Scottish Prison Service, 2022: 11

Cross-referencing the number of trans-identified males held in the female estate (n=6) with the Quarter 3 totals for the female estate shows that trans-identified males accounted for around 2.2% of the occupants of the female estate.

The impact of placing a very small number of men in the female estate is likely to be felt by all women in an affected prison. In other words, the effect is asymmetrical. In practice, this is likely to be felt across all of the very few prisons that hold women.

It is evident from these figures that policies which allow some prisoners to be housed according to how they identify, rather than their sex, already have a disproportionate impact on the female estate, compared to the male estate.

Looking across the prison population as a whole, there is one male who identifies as a woman to every 22 women, and one female who identifies as a man to every 2,343 men. These ratios show the full potential for a differential impact, were all prisoners declaring a transgender identity to be allocated in line with that. Expressed another way, in that scenario, a female prisoner would be a hundred times more likely to encounter someone of the opposite sex, than would a male prisoner.(1)

What about trans-identified males held in the male estate?

In explaining why some trans-identified males are still held in the male estate, the SPS state:

When someone is transitioning, the SPS takes a person-centred risk informed decision about the placement and management of that individual. For this reason some individuals are located with their social gender and some are not.

Scottish Prison Service, 2022: 11

We think this fails to convey clearly that, as the SPS has previously acknowledged, some trans-identified male prisoners are held in the estate matching their sex, because they have not requested a transfer to the female estate. At one stage, three of the six trans-identified males held in the male estate had not requested a transfer (see here).

Indeed, at that point, only four trans-identified males were held in the female estate, out of a total of ten (i.e., less than half). This is an important observation because it strongly suggests the needs of trans-identified male prisoners can be met in the male estate, without relying on transfer to the female estate, to the detriment of vulnerable female prisoners. That the SPS continues to hold a substantial proportion of trans-identified males in the male estate, in some cases because this is what those prisoners want, is a point that appears to have been overlooked in the debate over the placement of transgender prisoners.

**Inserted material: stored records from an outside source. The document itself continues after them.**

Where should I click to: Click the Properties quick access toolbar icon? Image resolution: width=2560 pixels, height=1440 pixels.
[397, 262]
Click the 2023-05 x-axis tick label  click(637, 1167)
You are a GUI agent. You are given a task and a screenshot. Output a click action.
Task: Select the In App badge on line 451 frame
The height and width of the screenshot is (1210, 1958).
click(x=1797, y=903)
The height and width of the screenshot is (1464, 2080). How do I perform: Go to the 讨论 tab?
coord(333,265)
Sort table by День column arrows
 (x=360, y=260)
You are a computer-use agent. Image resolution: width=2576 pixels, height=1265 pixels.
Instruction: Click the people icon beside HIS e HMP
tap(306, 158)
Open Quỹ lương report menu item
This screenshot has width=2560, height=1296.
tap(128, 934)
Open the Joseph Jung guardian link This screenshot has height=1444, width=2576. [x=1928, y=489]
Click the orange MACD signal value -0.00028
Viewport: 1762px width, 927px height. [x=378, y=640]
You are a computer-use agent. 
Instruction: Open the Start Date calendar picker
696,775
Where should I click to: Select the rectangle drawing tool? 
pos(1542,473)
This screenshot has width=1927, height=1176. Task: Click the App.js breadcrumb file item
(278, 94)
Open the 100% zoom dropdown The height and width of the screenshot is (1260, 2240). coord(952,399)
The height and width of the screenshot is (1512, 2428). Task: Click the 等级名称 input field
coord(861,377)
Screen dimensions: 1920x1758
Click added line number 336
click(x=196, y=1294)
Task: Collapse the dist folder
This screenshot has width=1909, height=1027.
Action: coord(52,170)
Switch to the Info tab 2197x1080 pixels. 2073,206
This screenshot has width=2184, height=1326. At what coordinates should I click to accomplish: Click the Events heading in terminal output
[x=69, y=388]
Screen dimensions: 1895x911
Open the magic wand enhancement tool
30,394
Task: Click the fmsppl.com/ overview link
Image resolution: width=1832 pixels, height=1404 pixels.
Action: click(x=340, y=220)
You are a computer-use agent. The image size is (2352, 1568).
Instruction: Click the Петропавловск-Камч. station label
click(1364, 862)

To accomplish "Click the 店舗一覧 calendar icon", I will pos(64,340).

Looking ahead, the upcoming SPS review of its prison policy will be a significant test of organisational independence and impartiality. That the SPS provides the barest of data, whilst framing it in ideological terms, suggests that it still has some way to go.    

Notes

(1) The 3 prisoners described as “Non-binary/gender fluid” are excluded from the analysis, as SPS does not provide data on the sex of these prisoners, nor the allocated estate.